Like all good thrillers should, Road Games gives you a sense of place and situation as it opens on lone hitchhiker Jack (Andrew Simpson – Notes on a Scandal) trying to thumb a lift whilst in the middle of rural France, despite there being news reports of a serial killer running wild in the area. It isn’t long before Véronique (Joséphine de La Baume – Rush) enters the scene as she is ejected from a passing car by a seemingly disgruntled driver. It turns out Véronique is also hitchhiking and is very aware of the serial killer so she and Jack hook up, although Jack is quite open about making his way back to England while Véronique appears to be a little more directionless and just wants to travel. So when a passing motorist in an English car stops and offers them a ride they both hop in, but Grizard (Frédéric Pierrot – Jeune & Jolie), the driver of the vehicle, is a French man who, thanks to the strikes at Calais port, offers to take Jack and Véronique back to his house for the night until things calm down a bit. When they get there they meet Gizard’s slightly distant wife Mary (Barbara Crampton – Re-Animator) and although things appear to be a little odd but still friendly, the next day events take a turn for the worse.
And for those of you who have seen all of the horror and thriller movies set out on the open road then what unfolds may not be that much of a surprise, although Abner Pastoll does throw in enough curveballs to try and throw you off the scent. Once the final reveal is made it doesn’t really make much difference to the overall film as you will likely have guessed who the killer is anyway but it does explain a few things that you might have spotted on the way; subtle things like facial expressions, hand movements and gestures that may have seemed a little off-kilter if you did spot them but give you that “Aah!” moment of realisation once all the pieces of the puzzle have been put together.
But although Road Games does twist and turn to try and keep you guessing, the actual content of the film is pretty unoriginal and Pastoll plays his characters like it was a Miss Marple mystery and we’re not supposed to know who is good and who is bad. The key element to his misdirection is the fact that a lot of the dialogue is in French, some of it is in English and not all of it is subtitled. Jack only knows a few basic French words and phrases so a lot of what Véronique, Grizard and some of the other characters say – to him and to each other – goes straight over his head and it is this trait that the film relies on for much of its storytelling – the clues are all there but,like Jack, we can’t always see or hear what is actually right in front of us.
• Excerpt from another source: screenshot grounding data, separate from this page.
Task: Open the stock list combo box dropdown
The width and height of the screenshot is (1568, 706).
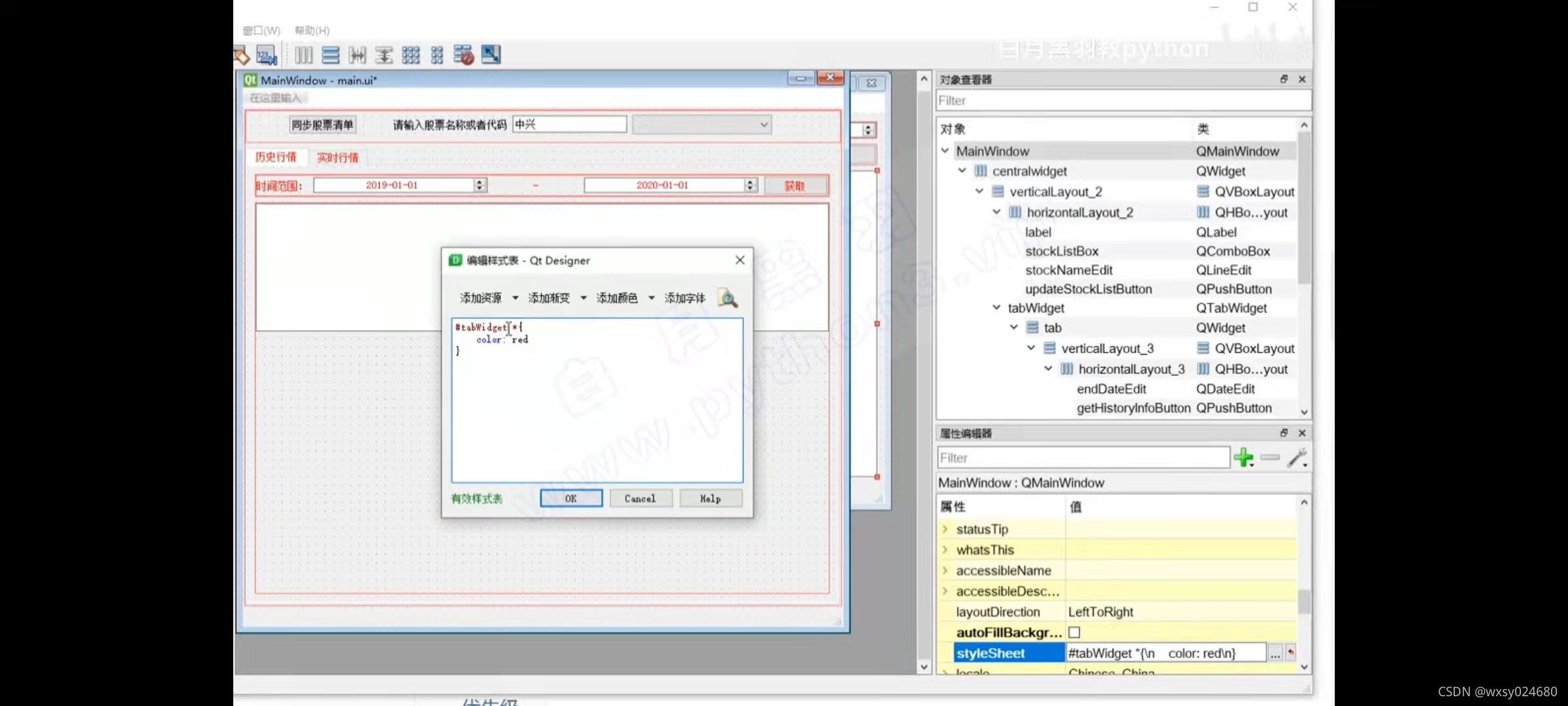Action: point(764,125)
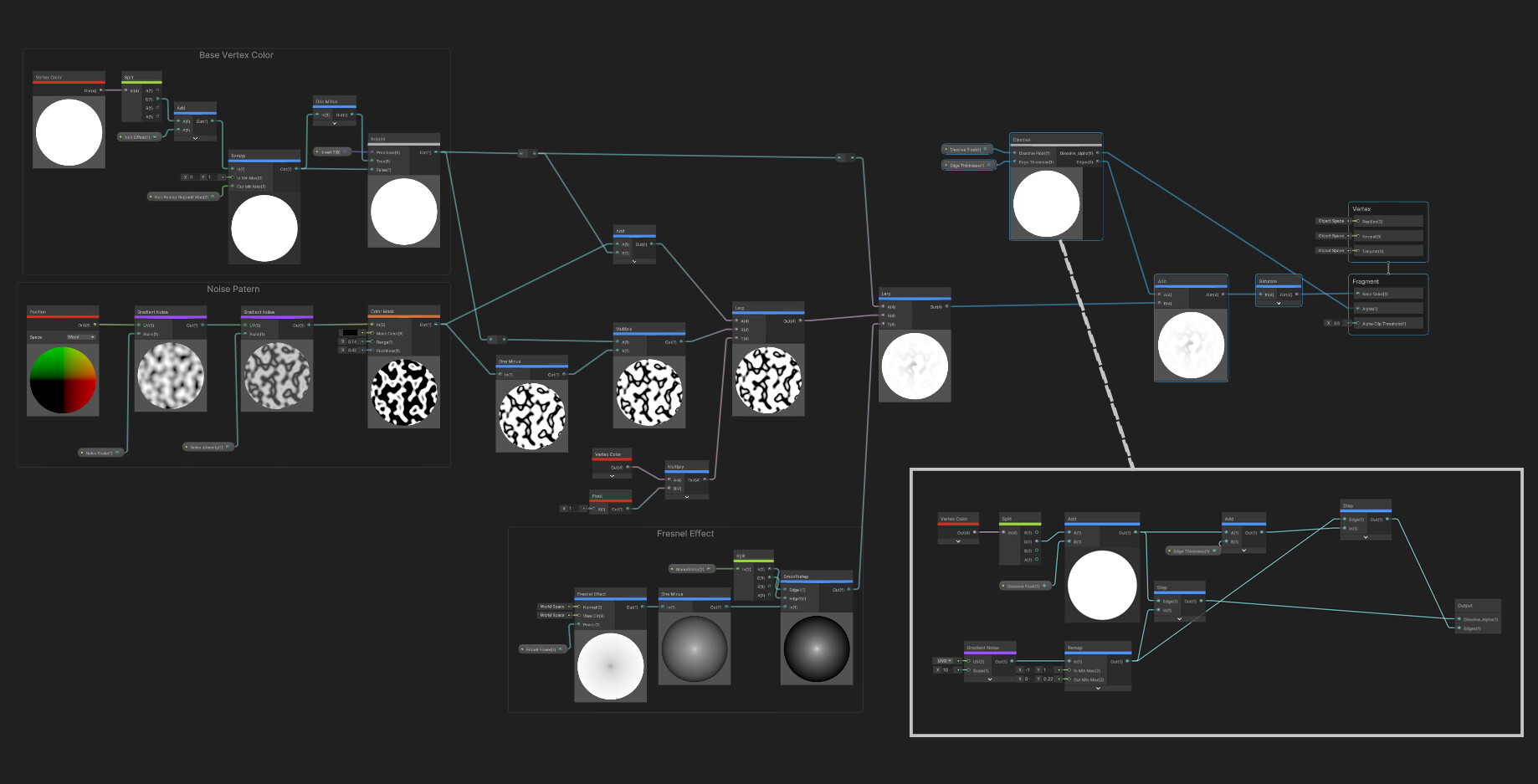1538x784 pixels.
Task: Click the Predicate(4) input port on the Branch node
Action: pyautogui.click(x=372, y=152)
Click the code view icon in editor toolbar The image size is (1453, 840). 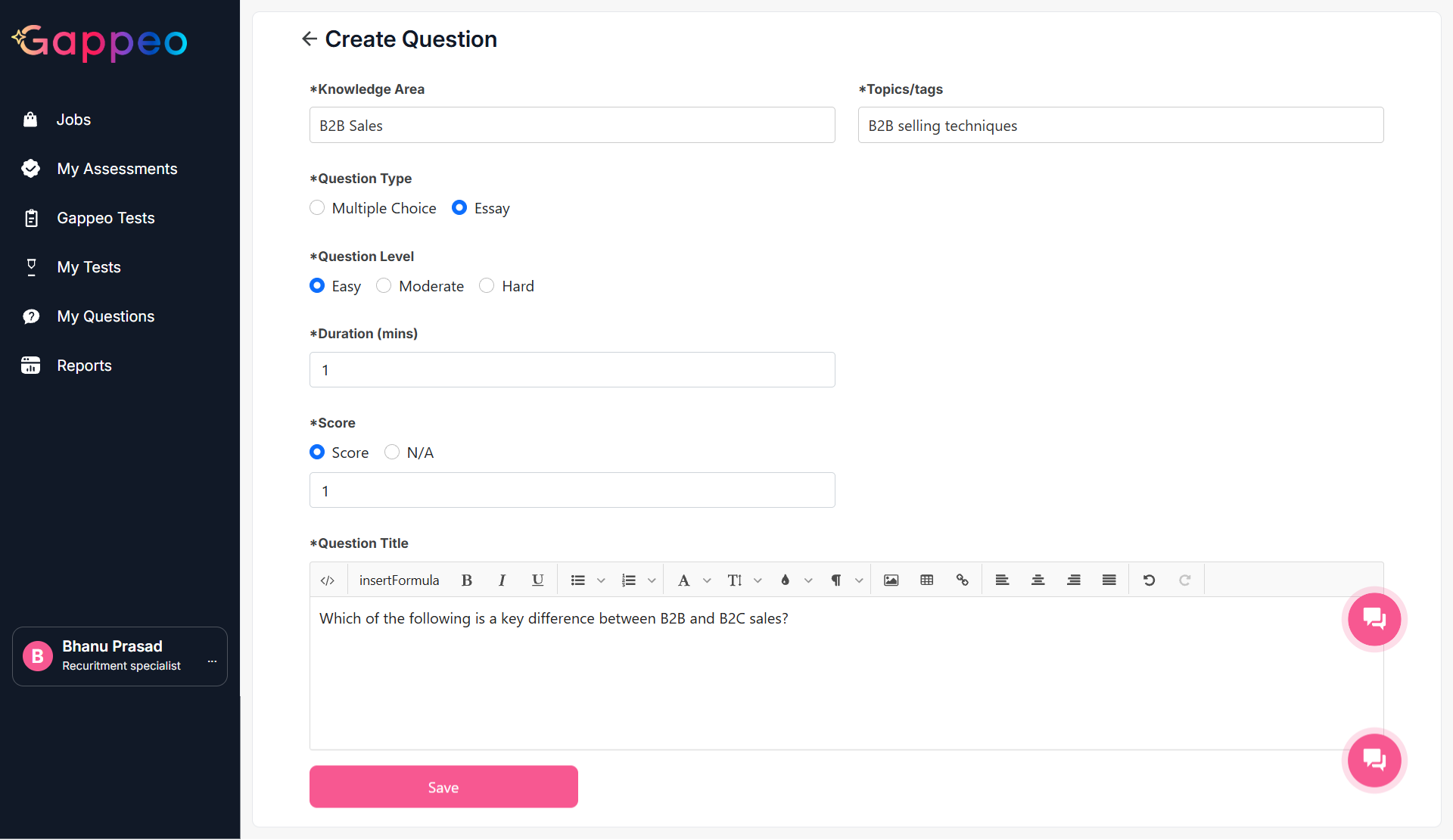click(x=327, y=580)
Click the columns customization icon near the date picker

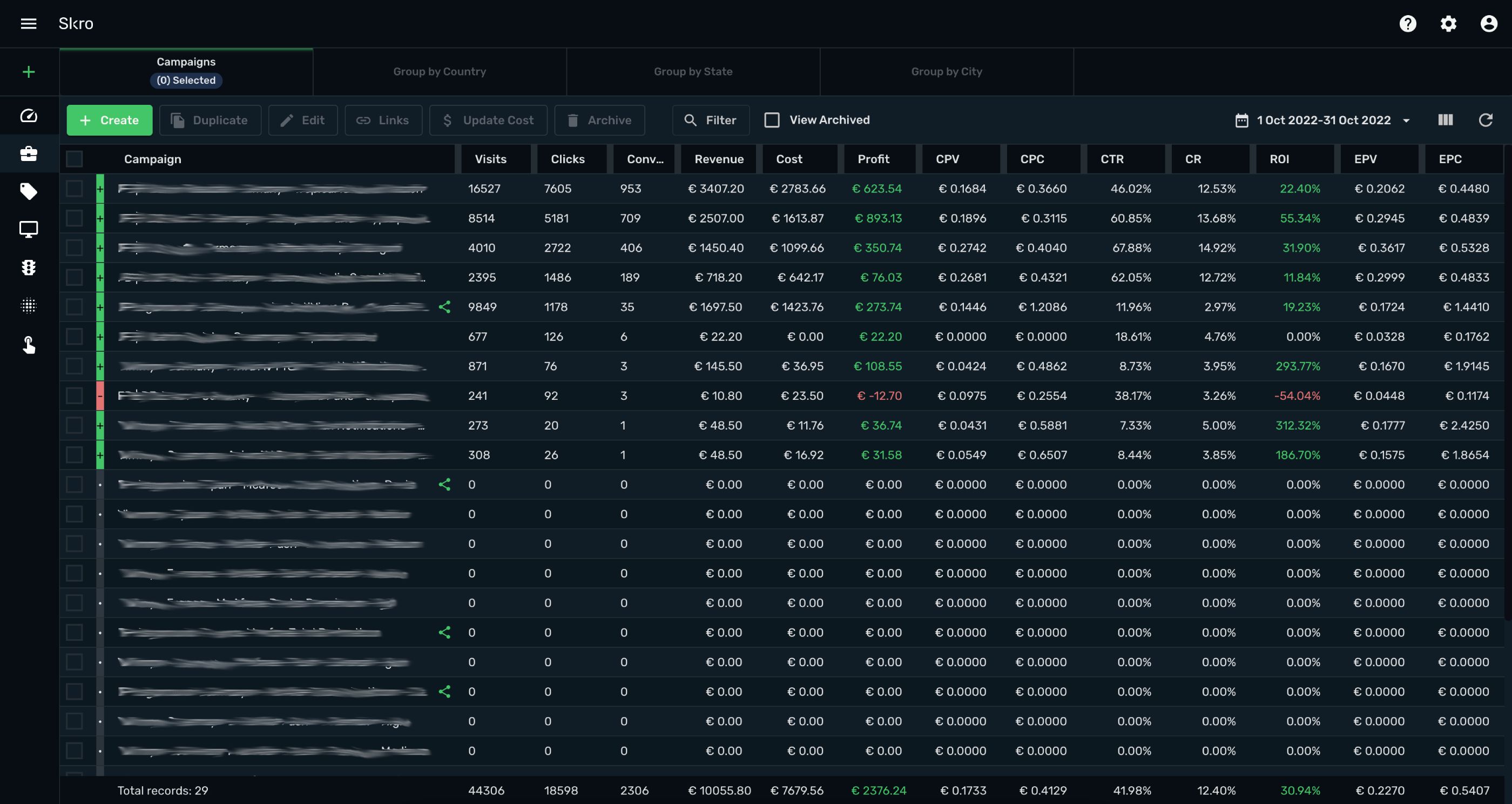click(x=1446, y=120)
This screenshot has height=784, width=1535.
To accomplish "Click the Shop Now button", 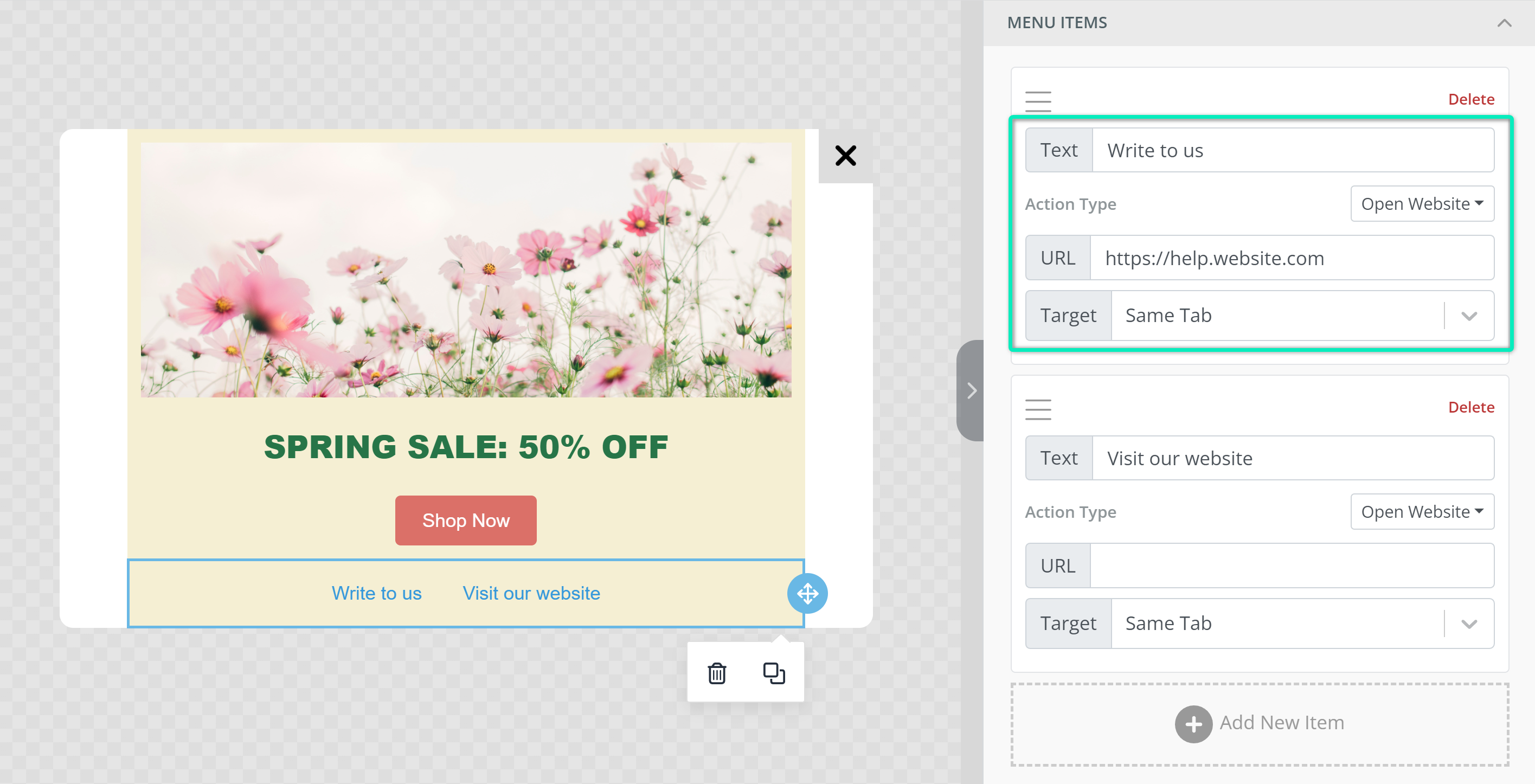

So Road Games is a film that you really need to watch twice; once to get that initial mystery out of the way and a second time so you can catch all of those titbits that may have escaped you while you were concentrating on the main plot. The cinematography and locations used are such that you won’t mind watching it again, and with Barbara Crampton and Frédéric Pierrot both nailing it as the slightly strange French couple with the inexplicably large house for just the two of them there is much to enjoy from the slow build-up of the first 55 minutes of the film, although the flat and slightly irritating performance from Andrew Simpson – whose native Irish accent creeps in every now and then, despite Jack constantly being characterised as a typical “English boy” – does threaten to overshadow the good work from the other actors.
Nevertheless, Road Games is a fine film from a director with a keen eye and ear for setting a mood and who has obviously watched a Hitchcock film or two in his time. However, while all the basic ingredients are there it seems a bit more inventiveness in the presentation is required, and although its surprises aren’t really that much of a surprise it is still an entertaining film for the most part.